Another key aspect is the radiological assessment of PDAC resectability regarding vascular involvement after NAT [15]. Many studies have shown that restaging after NAT is often not accurate. In particular, CT tends to overestimate the local extent of PDAC after NAT [16, 17]. To perform surgery after NAT in borderline resectable PDAC is advised, independently from the presence of residual signs of vascular involvement [18]. The ability to better anticipate the need for a vascular resection can be interpreted as an added value of the PR, owed to the discussion between surgeons with different areas of expertise. Additional studied are needed to unequivocally establish whether the PR improved the resectability assessment of the CT scan after NAT.

Additional evidence of this meeting’s utility is derived from cases in which surgery was contraindicated. Seven patients eventually did not undergo surgery due to evidence, uncovered during the PR, of a more locally advanced disease, and six for the suspicion of liver metastasis. All of these six cases were later biopsy-confirmed and should, therefore, be labeled as avoided ELs. The two patients for which the PR suggested jaundice palliation had bilirubin serum levels > 9 mg/dL. Despite the controversies existing in the literature about preoperative biliary drainage, with particular focus on its infectious complications [19, 20], a recent study conducted at our institution suggests that patients with bilirubin levels equal to or higher than 7.5 mg/dL have higher postoperative morbidity and reoperation rates because of impaired liver function [21]. Consequently, the PR improved the quality of care in these cases as well.

In seven additional patients, the PR led to the reconsideration of the surgical indication for various diagnostic, clinical, or therapeutic matters. Three of these cases were intraductal papillary mucinous neoplasms (IPMNs). Pancreatic cyst neoplasms represent a very wide spectrum of pathologies and their differential diagnosis is often challenging [22], confounded by consequent management disparities existing between established guidelines [23,24,25]. Lennon et al. reported that their multidisciplinary dedicated pancreatic cyst clinic altered the clinical management course for approximately 30% of the patients assessed [26]. Despite additional evidence still being required, the PR likely plays a similar role at our institution by better selecting cases for surgery through collegial discussion.
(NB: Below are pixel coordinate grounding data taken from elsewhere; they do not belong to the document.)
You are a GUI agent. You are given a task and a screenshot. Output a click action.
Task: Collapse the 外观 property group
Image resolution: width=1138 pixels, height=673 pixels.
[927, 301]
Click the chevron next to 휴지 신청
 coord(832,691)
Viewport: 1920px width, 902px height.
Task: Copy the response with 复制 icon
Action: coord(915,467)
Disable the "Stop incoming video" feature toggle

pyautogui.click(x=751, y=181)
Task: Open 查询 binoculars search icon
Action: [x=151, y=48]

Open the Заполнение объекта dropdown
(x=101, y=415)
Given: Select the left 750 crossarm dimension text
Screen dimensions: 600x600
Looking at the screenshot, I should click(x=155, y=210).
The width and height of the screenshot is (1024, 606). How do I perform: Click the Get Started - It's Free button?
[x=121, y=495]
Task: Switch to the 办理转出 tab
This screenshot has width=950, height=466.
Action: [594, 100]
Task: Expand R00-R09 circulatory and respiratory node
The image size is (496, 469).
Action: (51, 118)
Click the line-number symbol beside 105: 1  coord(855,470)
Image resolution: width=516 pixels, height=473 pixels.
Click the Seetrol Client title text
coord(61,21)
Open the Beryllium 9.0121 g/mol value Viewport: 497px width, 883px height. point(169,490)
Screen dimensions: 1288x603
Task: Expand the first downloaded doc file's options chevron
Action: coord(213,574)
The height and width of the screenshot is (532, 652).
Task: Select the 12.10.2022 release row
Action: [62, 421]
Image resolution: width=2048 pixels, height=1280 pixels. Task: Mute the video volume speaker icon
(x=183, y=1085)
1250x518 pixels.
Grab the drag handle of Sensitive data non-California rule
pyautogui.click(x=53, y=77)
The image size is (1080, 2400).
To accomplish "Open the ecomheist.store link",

To our knowledge, this is the first study to assess the potential benefits derived from a mono-disciplinary meeting in surgical oncology and, in particular, in the field of pancreatic surgery. Despite the potential bias associated with the study design, efforts have been made to define objective parameters assessing the impact of this meeting. The PR suggests a different type of preoperative approach to pancreatic surgical cases, an effective combination of the integrated vision of cancer provided by MDTs with the technical, highly specialized perspectives of pancreatic surgeons.

In conclusion, in the setting of a high-volume center, a specific preoperative surgical meeting designed to review all cases scheduled for surgical exploration can anticipate intraoperative pitfalls and reduce potential single-observer mistakes. Therefore, it should be globally recommended to implement the level of care.